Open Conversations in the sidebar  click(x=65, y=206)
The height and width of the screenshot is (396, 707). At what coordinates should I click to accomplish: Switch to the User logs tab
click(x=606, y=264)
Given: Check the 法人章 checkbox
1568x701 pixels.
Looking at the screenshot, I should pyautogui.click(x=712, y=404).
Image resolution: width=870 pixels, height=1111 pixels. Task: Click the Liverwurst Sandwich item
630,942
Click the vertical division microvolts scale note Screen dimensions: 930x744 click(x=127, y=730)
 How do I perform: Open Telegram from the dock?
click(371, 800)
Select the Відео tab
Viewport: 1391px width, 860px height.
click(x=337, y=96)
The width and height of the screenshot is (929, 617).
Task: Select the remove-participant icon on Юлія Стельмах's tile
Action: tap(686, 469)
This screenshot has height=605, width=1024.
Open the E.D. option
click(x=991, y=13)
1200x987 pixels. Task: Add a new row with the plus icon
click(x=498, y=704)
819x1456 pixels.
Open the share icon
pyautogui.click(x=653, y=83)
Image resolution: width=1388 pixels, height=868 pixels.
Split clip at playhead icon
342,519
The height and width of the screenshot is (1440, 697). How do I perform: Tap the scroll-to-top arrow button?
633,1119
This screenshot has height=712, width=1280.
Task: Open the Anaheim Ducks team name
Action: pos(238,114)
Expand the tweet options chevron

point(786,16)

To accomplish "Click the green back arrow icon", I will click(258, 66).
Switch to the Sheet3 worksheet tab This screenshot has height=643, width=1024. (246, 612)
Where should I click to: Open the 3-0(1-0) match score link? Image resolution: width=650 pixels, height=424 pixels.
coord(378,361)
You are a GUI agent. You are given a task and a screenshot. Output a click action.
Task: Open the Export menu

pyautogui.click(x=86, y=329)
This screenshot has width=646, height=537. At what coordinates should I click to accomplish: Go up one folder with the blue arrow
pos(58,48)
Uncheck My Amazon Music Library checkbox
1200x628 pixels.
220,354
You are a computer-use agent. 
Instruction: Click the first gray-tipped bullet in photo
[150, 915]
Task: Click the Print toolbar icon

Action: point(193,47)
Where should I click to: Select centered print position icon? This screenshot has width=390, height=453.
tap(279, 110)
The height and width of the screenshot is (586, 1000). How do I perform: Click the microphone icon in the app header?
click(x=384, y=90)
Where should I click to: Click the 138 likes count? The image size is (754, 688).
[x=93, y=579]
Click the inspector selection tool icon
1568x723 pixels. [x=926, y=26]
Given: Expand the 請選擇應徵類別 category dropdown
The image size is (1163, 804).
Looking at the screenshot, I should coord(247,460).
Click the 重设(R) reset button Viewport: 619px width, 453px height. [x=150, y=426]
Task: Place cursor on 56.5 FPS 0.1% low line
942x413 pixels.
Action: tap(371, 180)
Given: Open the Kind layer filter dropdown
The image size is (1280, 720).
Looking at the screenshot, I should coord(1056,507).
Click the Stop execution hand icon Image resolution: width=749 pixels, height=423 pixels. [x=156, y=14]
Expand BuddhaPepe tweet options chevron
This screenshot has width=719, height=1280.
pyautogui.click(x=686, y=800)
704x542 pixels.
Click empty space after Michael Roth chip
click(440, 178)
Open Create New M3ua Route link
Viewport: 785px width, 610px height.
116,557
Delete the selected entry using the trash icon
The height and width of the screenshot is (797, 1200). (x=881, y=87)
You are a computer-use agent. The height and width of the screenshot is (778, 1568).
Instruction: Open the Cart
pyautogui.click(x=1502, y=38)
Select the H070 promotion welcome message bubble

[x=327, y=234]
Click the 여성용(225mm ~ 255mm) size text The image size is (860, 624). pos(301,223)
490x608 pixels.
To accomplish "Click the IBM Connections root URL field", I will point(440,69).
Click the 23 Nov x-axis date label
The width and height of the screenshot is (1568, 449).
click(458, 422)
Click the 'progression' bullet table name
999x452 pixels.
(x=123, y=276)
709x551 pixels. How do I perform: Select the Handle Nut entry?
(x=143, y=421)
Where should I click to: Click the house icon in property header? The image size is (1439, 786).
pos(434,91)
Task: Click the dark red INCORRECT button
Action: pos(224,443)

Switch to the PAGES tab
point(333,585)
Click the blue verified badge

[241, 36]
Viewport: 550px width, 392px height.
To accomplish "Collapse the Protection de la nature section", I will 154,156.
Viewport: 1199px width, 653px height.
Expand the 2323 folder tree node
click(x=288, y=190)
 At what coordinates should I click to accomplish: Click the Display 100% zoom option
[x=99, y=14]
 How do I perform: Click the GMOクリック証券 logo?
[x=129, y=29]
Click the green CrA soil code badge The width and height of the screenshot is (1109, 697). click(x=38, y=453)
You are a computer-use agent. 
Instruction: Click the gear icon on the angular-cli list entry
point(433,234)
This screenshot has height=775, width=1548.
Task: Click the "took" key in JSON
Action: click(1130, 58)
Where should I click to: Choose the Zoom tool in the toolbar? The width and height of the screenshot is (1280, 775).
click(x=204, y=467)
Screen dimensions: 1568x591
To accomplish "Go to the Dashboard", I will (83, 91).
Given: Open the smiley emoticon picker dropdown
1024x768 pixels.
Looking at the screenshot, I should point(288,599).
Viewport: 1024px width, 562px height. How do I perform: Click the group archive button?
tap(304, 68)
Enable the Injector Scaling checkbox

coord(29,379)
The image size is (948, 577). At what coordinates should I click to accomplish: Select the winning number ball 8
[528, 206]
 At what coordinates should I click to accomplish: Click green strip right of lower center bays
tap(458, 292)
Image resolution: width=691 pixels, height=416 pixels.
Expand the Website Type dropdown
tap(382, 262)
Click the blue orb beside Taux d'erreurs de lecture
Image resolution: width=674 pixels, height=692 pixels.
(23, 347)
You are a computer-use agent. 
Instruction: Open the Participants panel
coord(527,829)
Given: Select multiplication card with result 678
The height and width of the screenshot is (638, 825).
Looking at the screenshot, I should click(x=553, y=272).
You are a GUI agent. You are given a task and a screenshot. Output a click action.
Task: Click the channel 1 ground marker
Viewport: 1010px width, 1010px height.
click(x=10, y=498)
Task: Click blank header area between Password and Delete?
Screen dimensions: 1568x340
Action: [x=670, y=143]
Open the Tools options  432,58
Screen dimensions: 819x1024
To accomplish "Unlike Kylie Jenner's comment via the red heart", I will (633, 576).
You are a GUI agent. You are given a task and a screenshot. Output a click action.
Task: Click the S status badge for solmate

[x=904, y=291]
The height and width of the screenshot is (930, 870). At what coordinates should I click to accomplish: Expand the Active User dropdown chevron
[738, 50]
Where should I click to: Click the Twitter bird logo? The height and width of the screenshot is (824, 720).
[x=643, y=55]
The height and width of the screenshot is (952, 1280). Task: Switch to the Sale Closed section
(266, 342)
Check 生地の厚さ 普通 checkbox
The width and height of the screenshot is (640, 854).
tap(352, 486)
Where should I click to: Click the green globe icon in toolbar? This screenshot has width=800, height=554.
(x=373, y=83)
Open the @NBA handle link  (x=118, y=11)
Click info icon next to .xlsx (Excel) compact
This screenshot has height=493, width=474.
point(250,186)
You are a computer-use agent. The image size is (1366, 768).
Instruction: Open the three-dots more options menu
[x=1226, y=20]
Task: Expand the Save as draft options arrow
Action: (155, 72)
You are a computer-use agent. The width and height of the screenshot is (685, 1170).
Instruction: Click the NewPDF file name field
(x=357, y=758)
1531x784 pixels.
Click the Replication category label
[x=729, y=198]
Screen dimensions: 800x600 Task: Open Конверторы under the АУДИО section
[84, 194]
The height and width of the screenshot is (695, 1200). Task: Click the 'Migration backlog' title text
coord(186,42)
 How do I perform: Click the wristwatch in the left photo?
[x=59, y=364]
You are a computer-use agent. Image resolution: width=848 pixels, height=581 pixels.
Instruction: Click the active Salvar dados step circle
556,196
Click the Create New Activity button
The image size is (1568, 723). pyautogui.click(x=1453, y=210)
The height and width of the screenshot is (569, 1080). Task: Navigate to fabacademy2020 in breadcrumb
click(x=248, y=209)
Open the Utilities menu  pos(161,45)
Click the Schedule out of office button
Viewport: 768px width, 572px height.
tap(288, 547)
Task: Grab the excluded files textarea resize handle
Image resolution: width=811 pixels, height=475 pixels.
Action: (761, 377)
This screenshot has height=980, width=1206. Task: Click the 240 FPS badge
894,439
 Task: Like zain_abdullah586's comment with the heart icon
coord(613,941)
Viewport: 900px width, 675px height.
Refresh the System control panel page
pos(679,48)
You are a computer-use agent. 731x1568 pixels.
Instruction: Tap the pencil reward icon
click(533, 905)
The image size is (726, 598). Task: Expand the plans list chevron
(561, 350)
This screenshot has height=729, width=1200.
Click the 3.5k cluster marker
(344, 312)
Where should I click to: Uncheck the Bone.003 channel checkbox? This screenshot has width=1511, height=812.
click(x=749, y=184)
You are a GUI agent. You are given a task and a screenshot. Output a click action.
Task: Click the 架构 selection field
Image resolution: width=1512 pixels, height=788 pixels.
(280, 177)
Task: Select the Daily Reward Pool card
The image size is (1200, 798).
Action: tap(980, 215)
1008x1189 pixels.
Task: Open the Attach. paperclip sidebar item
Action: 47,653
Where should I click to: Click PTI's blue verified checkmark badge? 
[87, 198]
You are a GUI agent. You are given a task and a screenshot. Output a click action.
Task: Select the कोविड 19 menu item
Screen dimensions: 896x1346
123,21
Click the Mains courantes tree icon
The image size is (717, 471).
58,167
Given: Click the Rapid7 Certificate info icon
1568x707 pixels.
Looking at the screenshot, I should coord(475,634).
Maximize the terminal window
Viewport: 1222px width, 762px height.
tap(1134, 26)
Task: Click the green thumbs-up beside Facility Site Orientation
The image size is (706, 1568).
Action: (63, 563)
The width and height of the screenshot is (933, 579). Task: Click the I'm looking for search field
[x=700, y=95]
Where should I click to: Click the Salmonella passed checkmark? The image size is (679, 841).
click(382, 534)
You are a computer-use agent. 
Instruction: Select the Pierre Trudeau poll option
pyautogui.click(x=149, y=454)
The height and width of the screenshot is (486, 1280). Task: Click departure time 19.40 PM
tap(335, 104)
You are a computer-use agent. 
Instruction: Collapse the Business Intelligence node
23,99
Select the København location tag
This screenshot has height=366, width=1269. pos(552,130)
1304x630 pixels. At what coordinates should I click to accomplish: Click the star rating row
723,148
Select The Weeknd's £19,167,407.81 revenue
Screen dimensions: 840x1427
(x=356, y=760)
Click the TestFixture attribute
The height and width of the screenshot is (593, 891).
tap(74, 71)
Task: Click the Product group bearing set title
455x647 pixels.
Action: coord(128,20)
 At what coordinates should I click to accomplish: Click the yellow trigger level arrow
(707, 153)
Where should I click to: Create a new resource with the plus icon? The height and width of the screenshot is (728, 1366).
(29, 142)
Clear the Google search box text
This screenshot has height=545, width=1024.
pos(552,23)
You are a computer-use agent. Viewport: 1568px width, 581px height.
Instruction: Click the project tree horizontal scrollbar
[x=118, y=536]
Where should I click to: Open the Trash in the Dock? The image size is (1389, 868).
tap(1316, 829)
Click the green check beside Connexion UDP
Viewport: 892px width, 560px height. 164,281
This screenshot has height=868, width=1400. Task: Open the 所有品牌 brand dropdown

★ ★ ★ ★

PROMPT: From the entries above, extract only the lines running from the one containing "How do I perform: Click the GMOクリック証券 logo?" through the one containing "Task: Click blank", inclusive.

TASK OUTPUT:
 How do I perform: Click the GMOクリック証券 logo?
[x=129, y=29]
Click the green CrA soil code badge The width and height of the screenshot is (1109, 697). click(x=38, y=453)
You are a computer-use agent. 
Instruction: Click the gear icon on the angular-cli list entry
point(433,234)
This screenshot has height=775, width=1548.
Task: Click the "took" key in JSON
Action: click(1130, 58)
Where should I click to: Choose the Zoom tool in the toolbar? The width and height of the screenshot is (1280, 775).
click(x=204, y=467)
Screen dimensions: 1568x591
To accomplish "Go to the Dashboard", I will (83, 91).
Given: Open the smiley emoticon picker dropdown
1024x768 pixels.
Looking at the screenshot, I should point(288,599).
Viewport: 1024px width, 562px height. How do I perform: Click the group archive button?
tap(304, 68)
Enable the Injector Scaling checkbox

coord(29,379)
The image size is (948, 577). At what coordinates should I click to accomplish: Select the winning number ball 8
[528, 206]
 At what coordinates should I click to accomplish: Click green strip right of lower center bays
tap(458, 292)
Image resolution: width=691 pixels, height=416 pixels.
Expand the Website Type dropdown
tap(382, 262)
Click the blue orb beside Taux d'erreurs de lecture
Image resolution: width=674 pixels, height=692 pixels.
(23, 347)
You are a computer-use agent. 
Instruction: Open the Participants panel
coord(527,829)
Given: Select multiplication card with result 678
The height and width of the screenshot is (638, 825).
Looking at the screenshot, I should click(x=553, y=272).
You are a GUI agent. You are given a task and a screenshot. Output a click action.
Task: Click the channel 1 ground marker
Viewport: 1010px width, 1010px height.
click(x=10, y=498)
Task: Click blank header area between Password and Delete?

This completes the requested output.